Разумеется, было бы наивным и ошибочным воспринимать критику Ф.А. Степуном морализма в разнообразных его вариациях как проявление имморализма и эстетизма писателя в духе К.Н. Леонтьева и уж тем более как откровенный аморализм и беспринципность. Смысл критики мыслителем морализма, на наш взгляд, как раз и заключается в том, что, во-первых, мораль только тогда действенна и конструктивна, когда живы и феноменологически оправданы ее духовные основания. Религиозное чувство у Степуна было глубоким и выверенным, оно углублялось и крепло у мыслителя с каждым годом. Будучи православным христианином, тонко чувствующим метафизику христианства, Степун, конечно, не мог ассоциировать его только с моральным учением (мы приводили достаточно суждений писателя, более или менее убедительно обосновывающих данный тезис). Во-вторых, как свидетельствует жизненный опыт Степуна, избежать морализма вполне возможно, если подходить к решению нравственных проблем избирательно и творчески, включая полноценную этическую аналитику, что подразумевает полноту и силу нравственного ума [см. об этом: 6, с. 515–530], преодолевающего поспешность и бездумность скоропалительных моральных решений. “Вы начинаете бороться во имя добра с врагом и со злом. Но вы кончаете тем, что сами проникаетесь злом, ― не без оснований предупреждал Н.А. Бердяев. — Основная моральная проблема нашего времени есть проблема отношения к врагу. Врага перестают считать человеком, к нему не должно быть человеческого отношения. В этом произошло наибольшее отступничество от евангельской истины” [2, с. 300].

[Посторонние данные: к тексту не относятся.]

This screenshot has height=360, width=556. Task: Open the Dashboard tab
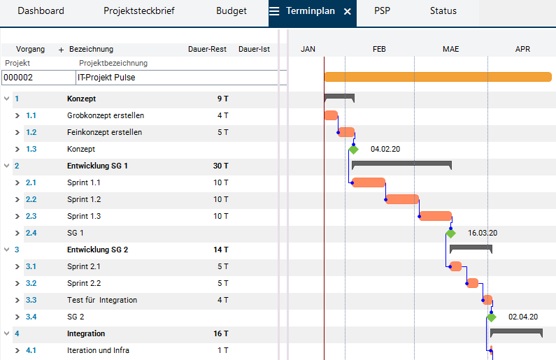click(41, 11)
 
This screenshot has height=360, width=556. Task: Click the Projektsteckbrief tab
click(139, 11)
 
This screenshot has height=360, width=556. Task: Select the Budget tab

Однако критика Ф.А. Степуном морализма была бы неполной и поверхностной, если не учесть тот факт, что в своих житейских отношениях с людьми писатель неизменно демонстрировал полное отсутствие предвзятости, односторонности оценок и поверхностных выводов. Никого он безмерно не превозносил, но также никого не уничижал, руководствуясь собственными политическими пристрастиями, ни в своих писаниях, ни публично. Более того, в среде русской эмиграции Степун был одним из немногих, кто не заразился духом партийной ангажированности, суда, скоропалительных суждений и грубо политизированного негодования. Особенно показателен в данном плане случай с А.Н. Толстым, решившимся с семьей вернуться из эмиграции в советскую Россию. Вот что писал по этому поводу сам Степун: «Мне лично в “предательском”, как писала эмигрантская пресса, отъезде Толстого чувствовалась не только своеобразная логика, но и некая сверхсубъективная правда, весьма конечно загрязненная, но все же не отмененная теми делячески-политическими договорами, которые, вероятно, были заключены между Толстым и полпредством. Как-никак Алексей Николаевич ехал не на спокойную жизнь, его возврат был большим риском, даже если бы он и решил безоговорочно исполнять все предначертания власти. Мне, по крайней мере, кажется, что сговор Толстого с большевиками был в значительной степени продиктован ему живой тоской по России, правильным чувством, что в отрыве от ее стихии, природы и языка он, как писатель, выдохнется и пропадет. Человек, совершенно лишенный духовной жажды, но наделенный ненасытною жадностью души и тела, глазастый чувственник, лишенный всяких теоретических взглядов, Толстой не только по расчету возвращался в Россию, но и бежал в нее, как зверь в свою берлогу. Может быть, я идеализирую Толстого, но мне и поныне верится, что его возвращение было не только браком по расчету с большевиками, но и браком по любви с Россией» [7, с. 228–229].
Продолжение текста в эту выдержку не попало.